Requirement:
Output nothing except the lines from the one containing "The height and" through the final line of the data, both included, typed exactly, minus the pictures.
-------- Provided data --------
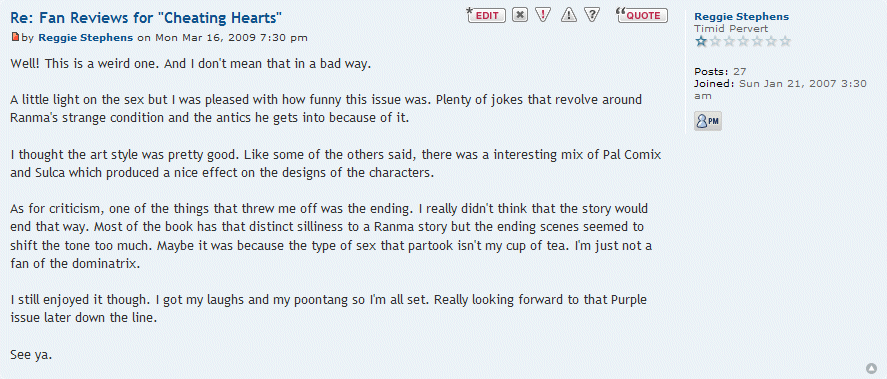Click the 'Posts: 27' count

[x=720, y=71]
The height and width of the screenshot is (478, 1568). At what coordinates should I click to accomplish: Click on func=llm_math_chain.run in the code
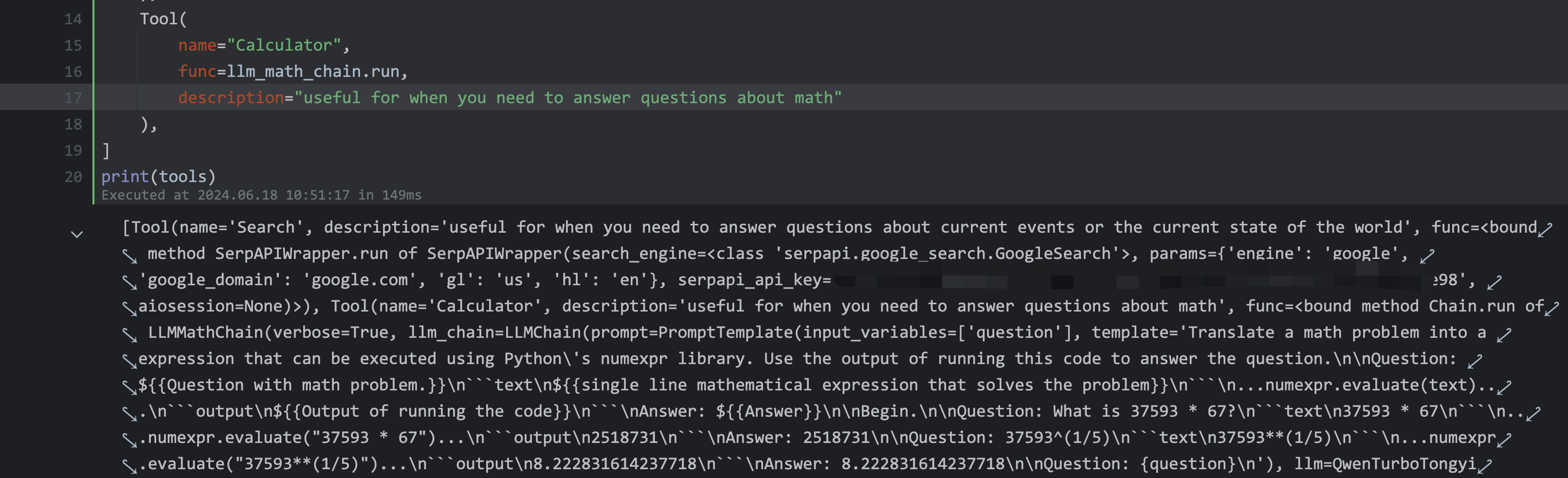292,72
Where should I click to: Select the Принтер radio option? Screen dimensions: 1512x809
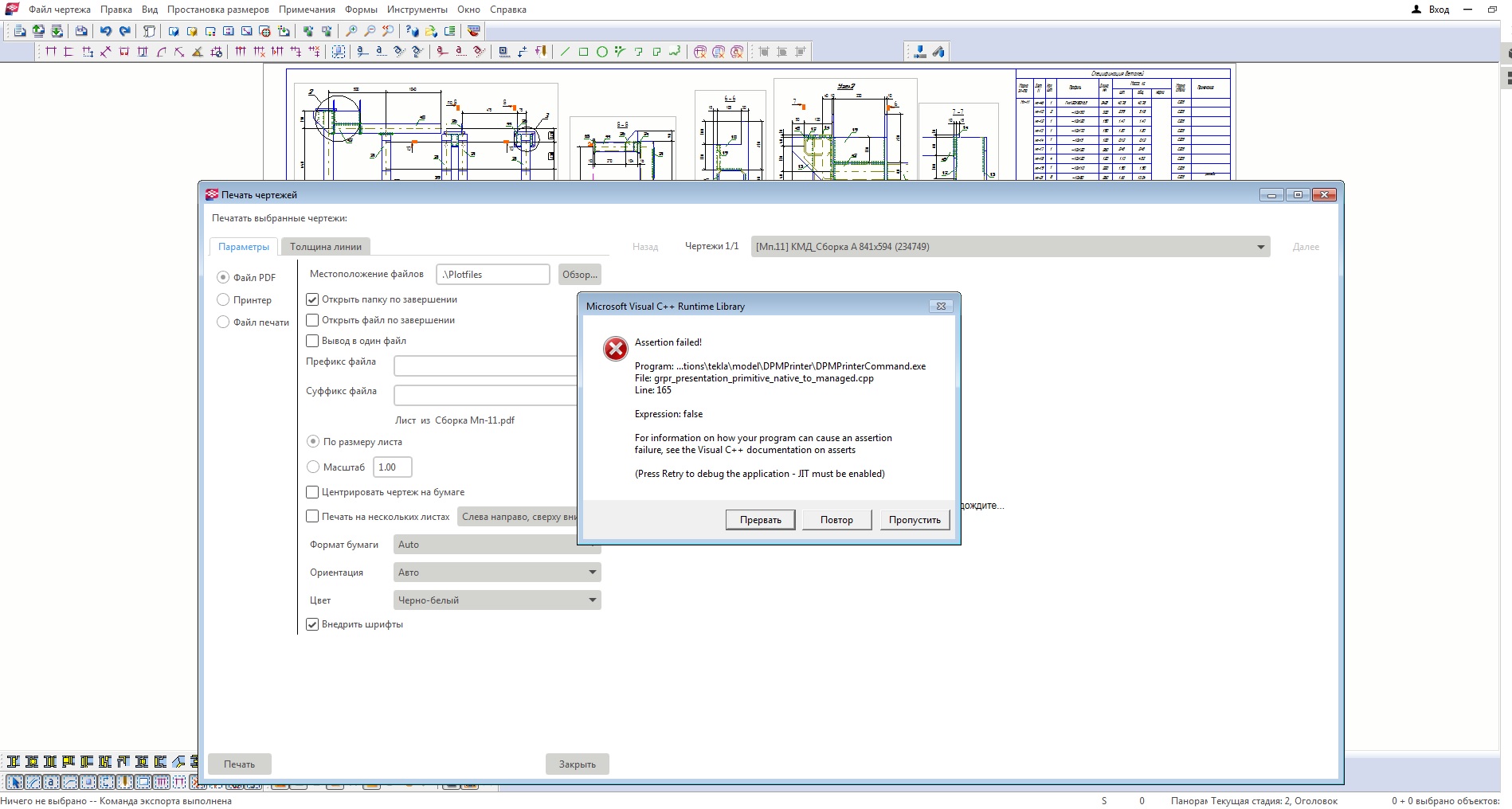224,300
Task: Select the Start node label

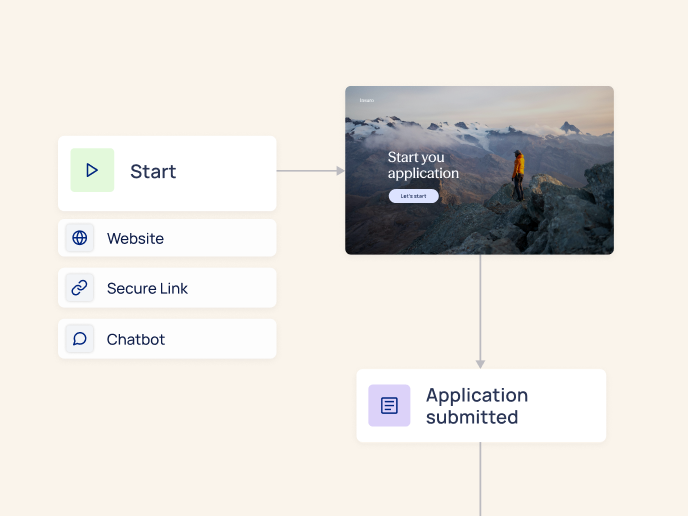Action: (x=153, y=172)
--------
Problem solution:
The height and width of the screenshot is (478, 1568). At what coordinates should I click to accomplish: Click on func=llm_math_chain.run in the code
292,72
Where should I click to: Select the Принтер radio option? Screen dimensions: 1512x809
224,300
Task: Select the Start node label

Action: (x=153, y=172)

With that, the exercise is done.